Quantized version of [Magistral-Small-2506](https://huggingface.co/mistralai/Magistral-Small-2506).

## Creation

This model was created with [llm-compressor](https://github.com/vllm-project/llm-compressor) by running the code snippet
below.

```python

import argparse

import os



from llmcompressor.modifiers.quantization import QuantizationModifier

from llmcompressor.transformers import oneshot

from transformers import AutoModelForCausalLM





def main():

    parser = argparse.ArgumentParser(description='Quantize a transformer model to FP8')

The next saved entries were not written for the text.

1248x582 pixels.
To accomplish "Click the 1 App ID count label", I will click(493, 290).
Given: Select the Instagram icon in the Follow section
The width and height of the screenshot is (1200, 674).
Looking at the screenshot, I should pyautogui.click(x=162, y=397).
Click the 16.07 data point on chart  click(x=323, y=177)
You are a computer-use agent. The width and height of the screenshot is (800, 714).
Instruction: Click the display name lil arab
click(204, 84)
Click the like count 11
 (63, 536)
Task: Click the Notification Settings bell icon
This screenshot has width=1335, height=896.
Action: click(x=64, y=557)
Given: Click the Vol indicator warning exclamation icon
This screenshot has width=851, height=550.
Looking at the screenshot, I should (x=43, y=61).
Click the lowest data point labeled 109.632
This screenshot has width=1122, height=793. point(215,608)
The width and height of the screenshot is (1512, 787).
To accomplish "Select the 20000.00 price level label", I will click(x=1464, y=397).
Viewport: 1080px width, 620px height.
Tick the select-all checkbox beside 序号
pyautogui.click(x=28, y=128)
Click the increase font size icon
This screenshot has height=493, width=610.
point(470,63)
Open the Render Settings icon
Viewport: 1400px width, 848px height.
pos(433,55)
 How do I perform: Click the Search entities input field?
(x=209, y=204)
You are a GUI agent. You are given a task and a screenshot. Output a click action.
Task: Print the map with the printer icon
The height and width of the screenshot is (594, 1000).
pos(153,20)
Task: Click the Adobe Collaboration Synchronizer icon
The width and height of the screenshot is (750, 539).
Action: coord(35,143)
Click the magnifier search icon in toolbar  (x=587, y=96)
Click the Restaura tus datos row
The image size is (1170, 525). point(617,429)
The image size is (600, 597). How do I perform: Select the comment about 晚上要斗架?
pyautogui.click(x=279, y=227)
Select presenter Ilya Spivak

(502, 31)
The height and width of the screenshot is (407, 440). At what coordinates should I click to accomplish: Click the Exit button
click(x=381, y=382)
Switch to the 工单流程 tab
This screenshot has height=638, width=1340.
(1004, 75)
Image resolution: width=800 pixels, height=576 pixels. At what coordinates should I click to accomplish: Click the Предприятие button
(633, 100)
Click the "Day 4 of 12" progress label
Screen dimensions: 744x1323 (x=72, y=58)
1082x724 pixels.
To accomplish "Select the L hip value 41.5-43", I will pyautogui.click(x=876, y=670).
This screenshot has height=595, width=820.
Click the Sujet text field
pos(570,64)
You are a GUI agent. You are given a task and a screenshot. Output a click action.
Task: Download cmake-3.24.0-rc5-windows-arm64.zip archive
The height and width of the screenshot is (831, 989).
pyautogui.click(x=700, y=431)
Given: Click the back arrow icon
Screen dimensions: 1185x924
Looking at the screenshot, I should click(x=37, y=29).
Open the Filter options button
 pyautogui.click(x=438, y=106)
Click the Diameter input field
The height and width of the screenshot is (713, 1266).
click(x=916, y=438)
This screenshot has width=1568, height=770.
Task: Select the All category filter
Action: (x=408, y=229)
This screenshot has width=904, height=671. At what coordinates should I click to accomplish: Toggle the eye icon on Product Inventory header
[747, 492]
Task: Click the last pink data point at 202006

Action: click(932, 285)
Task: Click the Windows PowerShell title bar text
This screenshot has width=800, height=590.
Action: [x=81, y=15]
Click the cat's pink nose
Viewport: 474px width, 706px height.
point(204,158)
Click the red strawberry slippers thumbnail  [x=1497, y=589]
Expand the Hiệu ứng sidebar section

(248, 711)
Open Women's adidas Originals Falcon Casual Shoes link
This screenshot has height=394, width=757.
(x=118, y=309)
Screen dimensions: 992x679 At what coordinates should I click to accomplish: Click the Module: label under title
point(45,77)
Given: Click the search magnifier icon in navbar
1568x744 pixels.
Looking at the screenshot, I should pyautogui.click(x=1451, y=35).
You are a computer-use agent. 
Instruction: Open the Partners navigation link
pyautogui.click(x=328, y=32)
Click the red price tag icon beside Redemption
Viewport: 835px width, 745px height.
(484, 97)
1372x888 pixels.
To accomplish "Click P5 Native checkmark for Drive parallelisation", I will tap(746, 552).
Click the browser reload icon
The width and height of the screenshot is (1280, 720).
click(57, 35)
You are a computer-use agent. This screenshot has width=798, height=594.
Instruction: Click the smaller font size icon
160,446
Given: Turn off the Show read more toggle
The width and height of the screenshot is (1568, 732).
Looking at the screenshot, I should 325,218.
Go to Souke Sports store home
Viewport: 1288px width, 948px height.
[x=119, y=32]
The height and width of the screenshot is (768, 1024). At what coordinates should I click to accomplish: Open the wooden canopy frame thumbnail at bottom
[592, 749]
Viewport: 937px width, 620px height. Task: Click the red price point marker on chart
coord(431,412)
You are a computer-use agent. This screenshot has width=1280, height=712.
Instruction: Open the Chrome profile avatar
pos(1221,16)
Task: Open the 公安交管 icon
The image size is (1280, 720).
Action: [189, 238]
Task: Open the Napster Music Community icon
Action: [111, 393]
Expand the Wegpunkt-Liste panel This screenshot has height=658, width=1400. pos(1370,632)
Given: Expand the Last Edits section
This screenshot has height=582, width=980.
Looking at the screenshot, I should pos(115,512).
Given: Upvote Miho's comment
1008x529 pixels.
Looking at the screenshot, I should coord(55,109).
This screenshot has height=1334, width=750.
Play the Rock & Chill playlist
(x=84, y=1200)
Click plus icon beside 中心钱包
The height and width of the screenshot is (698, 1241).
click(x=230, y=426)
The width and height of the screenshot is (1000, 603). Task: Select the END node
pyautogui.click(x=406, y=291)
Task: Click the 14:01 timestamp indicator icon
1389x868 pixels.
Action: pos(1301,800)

    parser.add_argument('--model_id', type=str, required=True,

                        help='The model ID from HuggingFace (e.g., "meta-llama/Meta-Llama-3-8B-Instruct")')

    parser.add_argument('--save_path', type=str, default='.',

                        help='Custom path to save the quantized model. If not provided, will use model_name-FP8-dynamic')

    args = parser.parse_args()



    # Load model

    model = AutoModelForCausalLM.from_pretrained(

        args.model_id, device_map="auto", torch_dtype="auto", trust_remote_code=True,

    )



    # Configure the quantization algorithm and scheme

    recipe = QuantizationModifier(

        targets="Linear", scheme="FP8_DYNAMIC", ignore=["lm_head"]

    )



    # Apply quantization

    oneshot(model=model, recipe=recipe)



    save_path = os.path.join(args.save_path, args.model_id.split("/")[1] + "-FP8-dynamic")

    os.makedirs(save_path, exist_ok=True)



    # Save to disk in compressed-tensors format

    model.save_pretrained(save_path)

    print(f"Model and tokenizer saved to: {save_path}")



if __name__ == "__main__":

    main()

```